The post-Christmas rebound of 5.8% has led the Index to retest the 5708 key medium-term pivotal resistance as per highlighted in our previous outlook report. In addition, the 4-hour Stochastic oscillator has started to reverse down from an extreme overbought level.

No change, we maintain the bearish bias below the 5708 key medium-term pivotal resistance for another potential impulsive downleg to retest 21/23 Dec 2018 swing low area of 5415 before targeting the next support at 5310.

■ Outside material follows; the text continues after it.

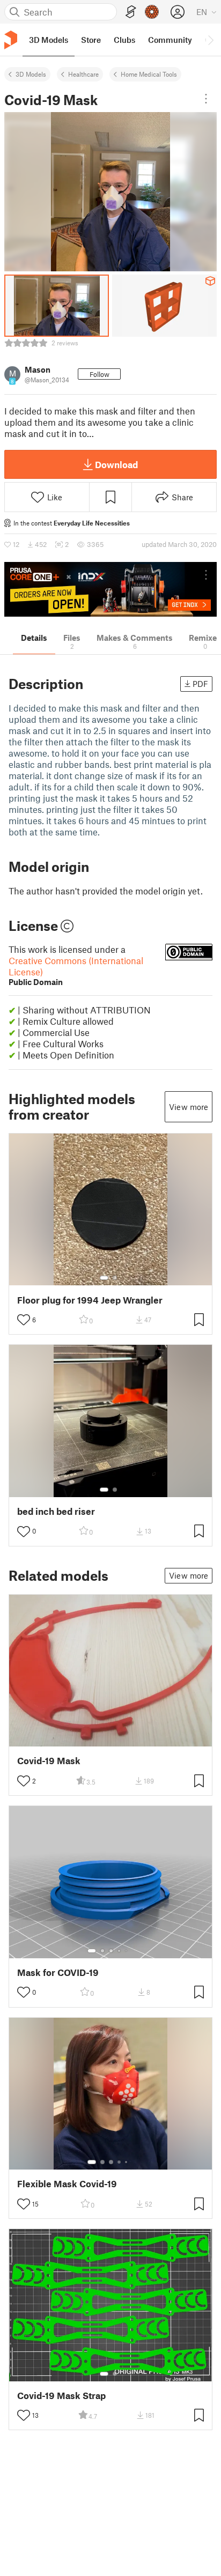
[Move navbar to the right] (210, 40)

 On other hand, a clearance above 5708 invalidates the bearish scenario for a deeper corrective rebound towards the next intermediate resistance at 5950 (swing high areas of 17 Oct/07 Nov 2018 & 61.8% Fibonacci retracement of the entire medium-term downtrend from 17 Aug 2018 high to 23 Dec 2018 low).

DAX – The bears are not all out the woods yet, 11050 key resistance to watch



Key Levels (1 to 3 weeks)

Intermediate resistance: 10810

Pivot (key resistance): 11050

Supports: 10180 & 9965

Next resistances: 11600/690 & 11800

Medium-term (1 to 3 weeks) Outlook

The Germany 30 Index (proxy for the DAX futures) had tumbled as expected and hit the 10180 medium-term support/target as per highlighted in our previous weekly outlook report.

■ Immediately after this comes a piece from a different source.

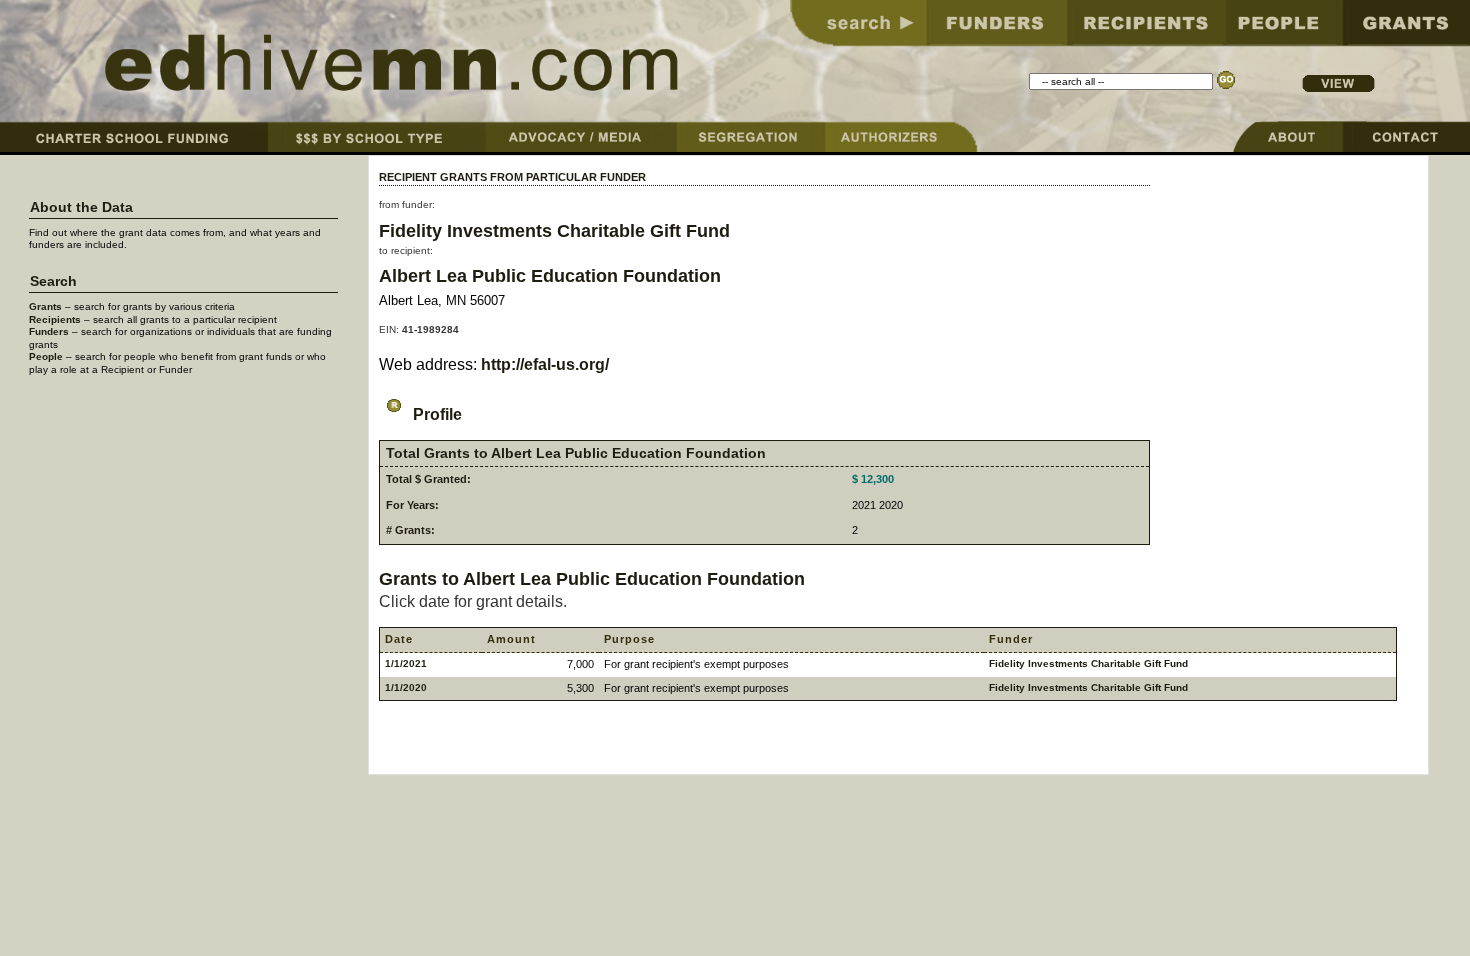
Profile (435, 414)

Since its 26 Dec 2018 low of 10178, the Index has staged a rebound of 6.8% to print a high of 10834 on last Fri, 04 Jan U.S. session. Based on Elliot Wave/fractal analysis, the aforementioned rebound has evolved into a series of “overlapping waves” and a “bearish flag” ascending range configuration which took on a similar fractal before the previous two bearish breakdowns seen on 18 Oct 2018 and 05 Dec 2018. These observations suggest that the rebound is more likely to be corrective in nature rather than the start of an impulsive up move structure.

We maintain the bearish bias with an adjusted key medium-term pivotal resistance now at 11050 and added 10600 as the downside trigger (minor bearish flag support) to reinforce the start of another potential impulsive downleg to retest 10180 before targeting the next support at 9965 (the potential exit target of the major bearish reversal “Head & Shoulders” breakdown, the lower boundary of the medium-term descending channel from 04 Oct 2018 high & Fibonacci expansion cluster).

On the other hand, a clearance above 11050 invalidates the bearish scenario for an extension of the corrective rebound towards the next resistance at 11600/690 (the major descending trendline in place since 14 Jun 2018 high & 50% Fibonacci retracement of the entire medium-term down trend from 14 Jun high to 26 Dec 2018 low).